Yesterday we talked about what to look for in a group. Today, let’s focus on what a *Good* critique is like.
Writing Tip for Today: How can a writer know the crits received are good, as in helpful and constructive?
- The critique is specific. Remember your seventh grade book report? The teacher wouldn’t tolerate a general, “I liked it a lot.” It isn’t helpful to give a vague analysis, such as “I didn’t like it,” or “It was fine.” Be specific. And if you receive a vague crit, ask questions–but only after all crits are in. Don’t interrupt. You might want to jot down your questions so you don’t forget to ask.

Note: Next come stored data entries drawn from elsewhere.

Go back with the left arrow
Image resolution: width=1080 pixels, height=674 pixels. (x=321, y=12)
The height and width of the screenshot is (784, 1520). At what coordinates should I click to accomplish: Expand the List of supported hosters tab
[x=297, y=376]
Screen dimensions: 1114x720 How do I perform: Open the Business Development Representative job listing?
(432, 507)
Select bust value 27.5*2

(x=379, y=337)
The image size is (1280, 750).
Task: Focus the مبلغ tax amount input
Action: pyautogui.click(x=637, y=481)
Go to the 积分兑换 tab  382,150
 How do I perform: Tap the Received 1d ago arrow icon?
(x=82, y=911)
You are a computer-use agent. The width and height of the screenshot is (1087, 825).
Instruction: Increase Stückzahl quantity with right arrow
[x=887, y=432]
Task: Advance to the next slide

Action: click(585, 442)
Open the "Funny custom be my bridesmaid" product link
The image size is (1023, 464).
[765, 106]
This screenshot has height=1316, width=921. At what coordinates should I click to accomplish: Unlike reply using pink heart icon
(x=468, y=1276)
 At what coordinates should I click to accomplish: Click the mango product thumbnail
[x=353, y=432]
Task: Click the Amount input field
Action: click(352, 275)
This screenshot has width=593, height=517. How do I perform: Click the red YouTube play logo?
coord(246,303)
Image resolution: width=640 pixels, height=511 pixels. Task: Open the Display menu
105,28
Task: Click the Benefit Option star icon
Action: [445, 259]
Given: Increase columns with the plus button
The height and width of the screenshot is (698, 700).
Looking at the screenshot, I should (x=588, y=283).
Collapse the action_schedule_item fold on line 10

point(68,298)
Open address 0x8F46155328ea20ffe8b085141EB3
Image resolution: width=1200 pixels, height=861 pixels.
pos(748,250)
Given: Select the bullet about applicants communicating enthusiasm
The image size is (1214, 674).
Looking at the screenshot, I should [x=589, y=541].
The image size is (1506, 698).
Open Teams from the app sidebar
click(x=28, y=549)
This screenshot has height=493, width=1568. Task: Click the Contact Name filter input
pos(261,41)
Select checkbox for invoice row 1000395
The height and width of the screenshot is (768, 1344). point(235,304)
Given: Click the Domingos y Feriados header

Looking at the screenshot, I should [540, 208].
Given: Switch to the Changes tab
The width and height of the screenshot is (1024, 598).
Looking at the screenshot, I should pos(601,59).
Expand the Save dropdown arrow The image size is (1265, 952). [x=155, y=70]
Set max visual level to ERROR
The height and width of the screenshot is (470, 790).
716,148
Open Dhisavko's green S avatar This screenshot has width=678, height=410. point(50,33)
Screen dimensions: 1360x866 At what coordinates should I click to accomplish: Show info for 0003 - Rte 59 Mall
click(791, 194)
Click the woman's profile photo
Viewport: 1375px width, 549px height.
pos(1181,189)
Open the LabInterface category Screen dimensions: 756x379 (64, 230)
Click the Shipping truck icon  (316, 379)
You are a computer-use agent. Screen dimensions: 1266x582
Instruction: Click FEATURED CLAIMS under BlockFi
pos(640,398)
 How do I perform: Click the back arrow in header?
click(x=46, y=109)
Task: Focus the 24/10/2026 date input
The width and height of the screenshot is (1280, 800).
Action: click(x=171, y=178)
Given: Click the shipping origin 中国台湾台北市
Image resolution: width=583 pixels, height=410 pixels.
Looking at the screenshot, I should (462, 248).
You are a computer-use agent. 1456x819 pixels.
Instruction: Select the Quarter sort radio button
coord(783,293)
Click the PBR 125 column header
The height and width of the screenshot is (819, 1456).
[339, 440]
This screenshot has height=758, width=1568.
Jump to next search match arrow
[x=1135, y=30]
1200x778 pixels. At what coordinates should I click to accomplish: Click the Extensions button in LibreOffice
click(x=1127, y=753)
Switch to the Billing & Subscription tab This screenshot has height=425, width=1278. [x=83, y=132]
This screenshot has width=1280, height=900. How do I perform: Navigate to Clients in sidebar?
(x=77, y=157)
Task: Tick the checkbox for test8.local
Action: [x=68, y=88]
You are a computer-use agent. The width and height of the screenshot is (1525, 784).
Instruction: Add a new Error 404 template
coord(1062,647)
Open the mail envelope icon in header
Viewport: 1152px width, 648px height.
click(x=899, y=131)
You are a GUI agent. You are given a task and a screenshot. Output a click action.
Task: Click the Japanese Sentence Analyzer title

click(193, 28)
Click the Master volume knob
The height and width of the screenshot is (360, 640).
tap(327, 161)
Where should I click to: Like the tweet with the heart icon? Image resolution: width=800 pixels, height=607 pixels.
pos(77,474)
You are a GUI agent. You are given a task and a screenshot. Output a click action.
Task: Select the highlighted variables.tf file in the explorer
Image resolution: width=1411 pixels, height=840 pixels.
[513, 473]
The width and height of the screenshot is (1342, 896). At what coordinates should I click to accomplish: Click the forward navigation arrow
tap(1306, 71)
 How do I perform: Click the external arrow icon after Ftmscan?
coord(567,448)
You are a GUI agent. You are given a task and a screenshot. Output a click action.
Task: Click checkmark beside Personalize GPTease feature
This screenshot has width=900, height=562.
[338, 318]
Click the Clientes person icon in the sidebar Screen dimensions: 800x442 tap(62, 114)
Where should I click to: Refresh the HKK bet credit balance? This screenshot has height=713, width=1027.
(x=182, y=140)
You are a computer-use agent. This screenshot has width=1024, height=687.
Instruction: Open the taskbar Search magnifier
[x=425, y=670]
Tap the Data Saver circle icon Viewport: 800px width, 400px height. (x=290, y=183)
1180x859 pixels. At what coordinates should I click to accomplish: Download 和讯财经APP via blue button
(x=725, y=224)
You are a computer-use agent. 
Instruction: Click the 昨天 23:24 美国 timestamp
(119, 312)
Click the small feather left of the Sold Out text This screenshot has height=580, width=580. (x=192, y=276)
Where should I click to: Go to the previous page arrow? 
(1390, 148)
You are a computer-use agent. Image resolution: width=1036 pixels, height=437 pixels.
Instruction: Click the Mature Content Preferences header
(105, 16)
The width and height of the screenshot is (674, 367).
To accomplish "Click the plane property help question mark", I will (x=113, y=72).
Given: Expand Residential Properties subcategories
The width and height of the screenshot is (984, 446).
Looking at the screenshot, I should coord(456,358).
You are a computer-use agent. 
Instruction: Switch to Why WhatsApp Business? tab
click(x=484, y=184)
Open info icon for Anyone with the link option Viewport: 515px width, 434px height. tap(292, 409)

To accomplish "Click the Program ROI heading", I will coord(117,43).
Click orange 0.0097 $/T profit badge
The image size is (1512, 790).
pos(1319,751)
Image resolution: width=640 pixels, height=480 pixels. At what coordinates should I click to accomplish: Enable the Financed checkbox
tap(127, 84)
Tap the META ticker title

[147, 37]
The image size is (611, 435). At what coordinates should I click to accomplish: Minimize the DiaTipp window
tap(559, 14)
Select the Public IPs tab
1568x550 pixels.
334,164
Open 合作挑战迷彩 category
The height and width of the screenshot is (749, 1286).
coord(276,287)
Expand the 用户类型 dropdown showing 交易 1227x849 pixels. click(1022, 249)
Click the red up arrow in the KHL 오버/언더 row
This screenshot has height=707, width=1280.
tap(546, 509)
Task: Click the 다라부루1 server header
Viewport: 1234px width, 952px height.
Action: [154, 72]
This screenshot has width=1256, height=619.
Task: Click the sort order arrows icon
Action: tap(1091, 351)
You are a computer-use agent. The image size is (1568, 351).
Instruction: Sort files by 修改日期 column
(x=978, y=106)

- The critique smacks of encouragement. If someone gives specific advice but laces the crit with, “I don’t know why you bother,” or “This is terrible!” you may be peeling your ego off the basement floor. In the facilitated groups I run, I always want the writer to leave a session champing at the bit, eager to get home and work on the manuscript. Writing is a difficult sport, and we all need support and encouragement in order to make our writing shine.
- The critique is about you and your work, not the critiquer’s prowess with the English language. Some writers feel threatened and must show off their skills. If you receive a crit that points out flaws but doesn’t offer any remedy, the crit may be more about the critiquer than the critiqued.
- The critique is delivered without malice. Similar to show-offs, some writers make everything a competition. “I can critique better than you,” is not only not helpful, it erodes the trust level of the group. We’re all different and we’re at different stages of the writing journey. A good crit respects this.
- A good critique doesn’t sacrifice the big picture while pointing out the nits. In my groups, I ask members to mark “nits,” small things such as grammar, spelling or “ly” words on the copy and not waste the group’s time pointing them out. If you have 5-6 members, it will take far too long to line edit every piece. Organize your comments by referring first to “big picture” elements such as theme, plot character or scene writing, then as time permits, less pressing issues.
I’m sure there are more signs of a good critique, as well as other details. Should members of a crit group be friends outside the group? Is it necessary to meet once a week or does once a month suffice? Where do you stand on the issue of reading aloud vs. distributing copies in advance? Feel free to comment and bring these things up.